Far, neither woman nor child, hung back from the rest. She nibbled on a root and waited as events unfolded.

Some of the adults had brought volcanic pebbles from the nearby stream. Now men and women began briskly to knap the pebbles, their hands working rapidly, their fingers exploring the stone. The tools emerged from the stone without real conscious effort — this was a skill that was already ancient, embedded in a self-contained section of a rigidly divided mind — and within a few minutes they had fashioned crude but serviceable choppers and cutting flakes. As quickly as each tool was finished its manufacturer fell on the eland.

The skin was sliced open from anus to throat, and pulled briskly off the carcass. The hide was discarded; nobody had thought up a use for animal skins, not yet. Now the carcass was briskly butchered, with the fine stone blades slicing into joints to separate the limbs from the body, through the rib cage to expose the soft, warm organs within, and then into the meat itself to separate it from the bone.

It was a fast, efficient, almost bloodless affair, a skillful butchering born of generations of ancestral learning. But the butchers did not work together. Though they deferred to Brow, allowing him to take the prime cuts and to extract the heart and liver, they competed as they scavenged the corpse, grunting and prodding at each other. Despite the tools in their hands, they worked at the eland like a pack of wolves.

Few of the women fought for the meat. Their unglamorous scavenging in the acacia grove and elsewhere had been successful today, and their bellies, and those of their children, were already full of figs, grewia berries, grass shoots, roots — fruits abundant in these dry lands that did not require much preparation before eating.

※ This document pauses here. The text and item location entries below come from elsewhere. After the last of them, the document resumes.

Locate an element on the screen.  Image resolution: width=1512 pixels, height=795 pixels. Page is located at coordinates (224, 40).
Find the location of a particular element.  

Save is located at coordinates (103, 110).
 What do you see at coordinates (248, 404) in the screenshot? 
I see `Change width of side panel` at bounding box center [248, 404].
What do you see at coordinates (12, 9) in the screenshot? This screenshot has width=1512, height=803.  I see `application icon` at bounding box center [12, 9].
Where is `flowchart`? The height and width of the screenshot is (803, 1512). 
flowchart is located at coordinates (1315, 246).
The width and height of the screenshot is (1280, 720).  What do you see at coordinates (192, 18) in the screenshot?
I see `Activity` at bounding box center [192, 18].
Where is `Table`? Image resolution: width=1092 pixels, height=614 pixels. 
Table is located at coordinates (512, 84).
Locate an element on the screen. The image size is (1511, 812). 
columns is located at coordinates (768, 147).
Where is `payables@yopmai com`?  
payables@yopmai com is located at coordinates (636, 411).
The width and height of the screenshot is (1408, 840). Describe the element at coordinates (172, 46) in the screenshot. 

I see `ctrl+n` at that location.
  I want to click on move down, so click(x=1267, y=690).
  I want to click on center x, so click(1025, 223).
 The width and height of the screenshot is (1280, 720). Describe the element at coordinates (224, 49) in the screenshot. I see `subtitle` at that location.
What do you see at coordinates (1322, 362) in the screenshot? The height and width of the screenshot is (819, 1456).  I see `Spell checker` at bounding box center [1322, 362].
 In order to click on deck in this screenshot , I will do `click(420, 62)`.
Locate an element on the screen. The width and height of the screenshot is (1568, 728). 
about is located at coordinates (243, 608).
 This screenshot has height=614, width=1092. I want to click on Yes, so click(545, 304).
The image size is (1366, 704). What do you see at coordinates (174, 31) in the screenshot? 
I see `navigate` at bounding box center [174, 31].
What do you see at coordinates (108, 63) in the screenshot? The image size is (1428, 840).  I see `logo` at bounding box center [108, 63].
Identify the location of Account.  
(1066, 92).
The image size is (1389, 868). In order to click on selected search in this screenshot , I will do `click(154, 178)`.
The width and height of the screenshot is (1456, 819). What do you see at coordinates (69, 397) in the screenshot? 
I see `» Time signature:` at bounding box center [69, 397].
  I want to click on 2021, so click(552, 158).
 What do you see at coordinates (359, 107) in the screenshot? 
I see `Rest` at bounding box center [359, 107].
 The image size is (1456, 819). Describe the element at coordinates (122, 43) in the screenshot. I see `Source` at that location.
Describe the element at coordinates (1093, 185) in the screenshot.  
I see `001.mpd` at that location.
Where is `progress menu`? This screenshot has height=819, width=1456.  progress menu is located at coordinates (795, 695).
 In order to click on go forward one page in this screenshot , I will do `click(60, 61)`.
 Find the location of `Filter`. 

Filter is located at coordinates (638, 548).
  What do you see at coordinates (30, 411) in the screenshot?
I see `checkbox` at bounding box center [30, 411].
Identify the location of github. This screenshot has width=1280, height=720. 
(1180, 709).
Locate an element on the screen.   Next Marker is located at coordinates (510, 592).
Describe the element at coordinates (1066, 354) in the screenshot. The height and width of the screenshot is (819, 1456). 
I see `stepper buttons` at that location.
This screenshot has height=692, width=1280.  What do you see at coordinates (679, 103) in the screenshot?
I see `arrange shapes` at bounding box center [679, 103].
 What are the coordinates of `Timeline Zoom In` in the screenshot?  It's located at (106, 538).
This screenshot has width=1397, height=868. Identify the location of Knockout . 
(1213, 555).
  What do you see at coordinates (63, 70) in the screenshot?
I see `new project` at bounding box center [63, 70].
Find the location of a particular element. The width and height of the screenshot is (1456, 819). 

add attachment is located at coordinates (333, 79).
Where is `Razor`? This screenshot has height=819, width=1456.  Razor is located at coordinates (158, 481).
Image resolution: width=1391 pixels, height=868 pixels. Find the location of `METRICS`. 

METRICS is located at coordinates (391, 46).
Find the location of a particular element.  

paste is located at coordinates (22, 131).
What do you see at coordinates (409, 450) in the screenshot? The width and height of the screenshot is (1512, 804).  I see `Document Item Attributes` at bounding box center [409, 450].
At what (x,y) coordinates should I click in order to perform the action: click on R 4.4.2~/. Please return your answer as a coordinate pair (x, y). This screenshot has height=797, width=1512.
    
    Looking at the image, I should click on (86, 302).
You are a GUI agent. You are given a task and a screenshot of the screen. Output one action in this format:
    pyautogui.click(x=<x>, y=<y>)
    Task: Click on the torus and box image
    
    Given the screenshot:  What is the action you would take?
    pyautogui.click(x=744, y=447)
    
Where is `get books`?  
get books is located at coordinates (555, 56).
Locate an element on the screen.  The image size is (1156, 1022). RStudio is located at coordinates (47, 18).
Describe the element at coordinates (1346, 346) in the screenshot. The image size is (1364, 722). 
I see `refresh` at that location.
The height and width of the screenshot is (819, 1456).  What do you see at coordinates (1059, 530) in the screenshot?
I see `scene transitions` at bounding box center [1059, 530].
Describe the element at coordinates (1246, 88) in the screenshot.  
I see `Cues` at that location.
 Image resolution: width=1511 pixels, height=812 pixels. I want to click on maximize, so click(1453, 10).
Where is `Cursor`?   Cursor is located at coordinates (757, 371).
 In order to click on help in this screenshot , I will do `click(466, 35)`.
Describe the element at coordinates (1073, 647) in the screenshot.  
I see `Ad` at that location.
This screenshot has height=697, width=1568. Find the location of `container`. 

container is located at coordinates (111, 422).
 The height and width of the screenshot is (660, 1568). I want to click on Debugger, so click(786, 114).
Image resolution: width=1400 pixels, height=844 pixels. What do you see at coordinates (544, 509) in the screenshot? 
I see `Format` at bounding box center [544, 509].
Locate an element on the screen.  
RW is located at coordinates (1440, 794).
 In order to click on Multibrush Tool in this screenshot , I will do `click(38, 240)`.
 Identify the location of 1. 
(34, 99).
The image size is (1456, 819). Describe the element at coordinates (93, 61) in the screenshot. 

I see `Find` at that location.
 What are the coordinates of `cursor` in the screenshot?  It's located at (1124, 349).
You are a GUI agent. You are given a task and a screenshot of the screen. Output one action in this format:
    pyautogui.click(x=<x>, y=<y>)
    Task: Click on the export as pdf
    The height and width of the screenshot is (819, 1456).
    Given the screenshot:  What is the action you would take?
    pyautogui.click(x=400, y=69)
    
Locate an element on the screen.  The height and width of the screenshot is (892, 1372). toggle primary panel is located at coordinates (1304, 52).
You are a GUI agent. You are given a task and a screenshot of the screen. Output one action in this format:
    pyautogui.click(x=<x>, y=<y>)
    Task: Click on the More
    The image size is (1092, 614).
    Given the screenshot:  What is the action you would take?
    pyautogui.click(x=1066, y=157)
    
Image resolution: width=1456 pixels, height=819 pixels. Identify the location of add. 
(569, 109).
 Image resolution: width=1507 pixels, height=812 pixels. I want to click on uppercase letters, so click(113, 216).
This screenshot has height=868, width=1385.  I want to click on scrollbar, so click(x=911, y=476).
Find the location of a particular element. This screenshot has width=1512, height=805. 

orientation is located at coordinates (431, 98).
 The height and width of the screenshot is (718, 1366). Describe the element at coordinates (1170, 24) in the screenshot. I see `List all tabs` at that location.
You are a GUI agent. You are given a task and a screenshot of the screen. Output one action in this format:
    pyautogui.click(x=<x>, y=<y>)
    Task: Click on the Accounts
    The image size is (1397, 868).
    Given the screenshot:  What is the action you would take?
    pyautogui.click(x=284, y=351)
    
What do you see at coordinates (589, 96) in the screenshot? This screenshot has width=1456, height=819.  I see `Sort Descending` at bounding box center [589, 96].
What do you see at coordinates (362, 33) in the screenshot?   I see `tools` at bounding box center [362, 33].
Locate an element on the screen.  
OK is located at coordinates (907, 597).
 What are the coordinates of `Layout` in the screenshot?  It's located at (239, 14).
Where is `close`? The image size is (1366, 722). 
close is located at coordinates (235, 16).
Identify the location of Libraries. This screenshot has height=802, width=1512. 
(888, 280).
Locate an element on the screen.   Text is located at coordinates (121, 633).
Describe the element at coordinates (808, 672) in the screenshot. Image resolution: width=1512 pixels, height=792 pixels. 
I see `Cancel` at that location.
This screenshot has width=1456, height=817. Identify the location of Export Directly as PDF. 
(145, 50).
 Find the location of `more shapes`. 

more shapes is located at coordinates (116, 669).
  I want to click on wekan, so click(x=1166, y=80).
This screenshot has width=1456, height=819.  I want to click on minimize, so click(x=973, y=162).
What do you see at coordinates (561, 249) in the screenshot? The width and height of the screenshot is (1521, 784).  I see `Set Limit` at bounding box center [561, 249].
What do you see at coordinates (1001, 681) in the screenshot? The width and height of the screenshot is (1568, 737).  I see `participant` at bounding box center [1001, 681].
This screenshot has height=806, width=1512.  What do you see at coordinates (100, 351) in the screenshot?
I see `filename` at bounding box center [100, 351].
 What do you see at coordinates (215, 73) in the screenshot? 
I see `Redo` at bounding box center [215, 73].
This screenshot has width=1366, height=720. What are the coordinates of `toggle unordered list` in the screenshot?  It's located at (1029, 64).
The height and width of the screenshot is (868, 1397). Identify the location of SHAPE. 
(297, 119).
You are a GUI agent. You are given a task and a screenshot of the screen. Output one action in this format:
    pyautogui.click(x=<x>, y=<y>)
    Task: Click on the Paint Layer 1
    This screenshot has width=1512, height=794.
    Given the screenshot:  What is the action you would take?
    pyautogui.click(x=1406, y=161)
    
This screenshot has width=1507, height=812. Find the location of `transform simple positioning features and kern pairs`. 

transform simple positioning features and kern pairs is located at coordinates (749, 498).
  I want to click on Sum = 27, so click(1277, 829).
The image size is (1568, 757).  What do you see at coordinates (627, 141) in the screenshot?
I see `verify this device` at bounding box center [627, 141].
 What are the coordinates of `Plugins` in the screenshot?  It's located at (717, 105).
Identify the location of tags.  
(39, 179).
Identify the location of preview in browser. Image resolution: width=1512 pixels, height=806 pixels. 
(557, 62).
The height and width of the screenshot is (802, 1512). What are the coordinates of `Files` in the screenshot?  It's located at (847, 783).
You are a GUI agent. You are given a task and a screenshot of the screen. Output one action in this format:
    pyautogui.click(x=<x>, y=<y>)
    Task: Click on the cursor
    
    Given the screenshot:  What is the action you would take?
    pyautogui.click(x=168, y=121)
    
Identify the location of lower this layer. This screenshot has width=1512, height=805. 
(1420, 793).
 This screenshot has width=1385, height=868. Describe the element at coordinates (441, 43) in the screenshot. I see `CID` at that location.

When most of the meat had been taken from the eland’s bones, the bargaining began in earnest. Brow stalked among the men with a blade in one hand and a mighty slab of haunch in the other. He sliced off chunks of the meat and handed them to some of the men — and not to others, who turned away as if it were unimportant, but who would later try to snatch bits of the best meat from the rest. It was all part of the endless politicking of the men.

Then Brow walked among the women, handing out bits of meat like a visiting king. When he reached Calm, he paused, his erection proud, and sliced off a large and succulent slab of eland haunch. Sighing, she accepted it. She ate some of it quickly, then put the rest to one side, close to her infant, who was asleep in a nest of dead grass. Then she lay on her back and opened her thighs, and held up her arms to accept Brow.